Electrostatic Origins of the Dirichlet Principle
Steven Deckelman
TL;DR
This paper investigates the electrostatic origins of the Dirichlet principle for solving the Dirichlet problem via energy minimization. It reconstructs the classical electrostatic argument using historical accounts and fills in missing physics and mathematics, showing how a Dirichlet energy integral arises from assembling charge distributions and how the minimum corresponds to a harmonic extension. The work clarifies the connection between physical intuition and the calculus of variations, situating Dirichlet's principle within Green's identities and Hilbert's variational framework. It provides a historically grounded, technically explicit account of how electrostatic reasoning motivated the Dirichlet principle and its mathematical justification.
Abstract
The Dirichlet Principle is an approach to solving the Dirichlet problem by means of a Dirichlet energy integral. It is part of the folklore of mathematics that the genesis of this argument was motivated by physical analogy involving electrostatic fields.
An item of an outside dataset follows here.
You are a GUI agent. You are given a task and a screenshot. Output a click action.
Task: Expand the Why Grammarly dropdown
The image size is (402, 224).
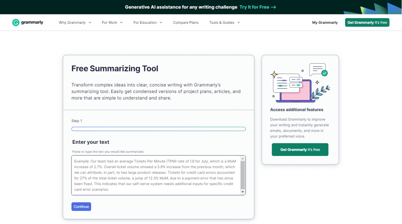[75, 22]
The story goes something like this: If an electrostatic potential is prescribed on the boundary of a region, it will extend to a potential in the interior of the region which is harmonic when the electric field is in stable equilibrium, and that electrostatic field has minimum Dirichlet energy. The details of this argument are seldom given and where they are, they are typically scant, redacted, and speculative while often omitting either physics details or mathematics details. The purpose of this article is to give a detailed reconstruction of the electrostatic argument by combining accounts in several contemporary and historical disparate sources. Particular attention is given to explaining the frequently omitted physics and mathematical details and how they fit together to give the physical motivation.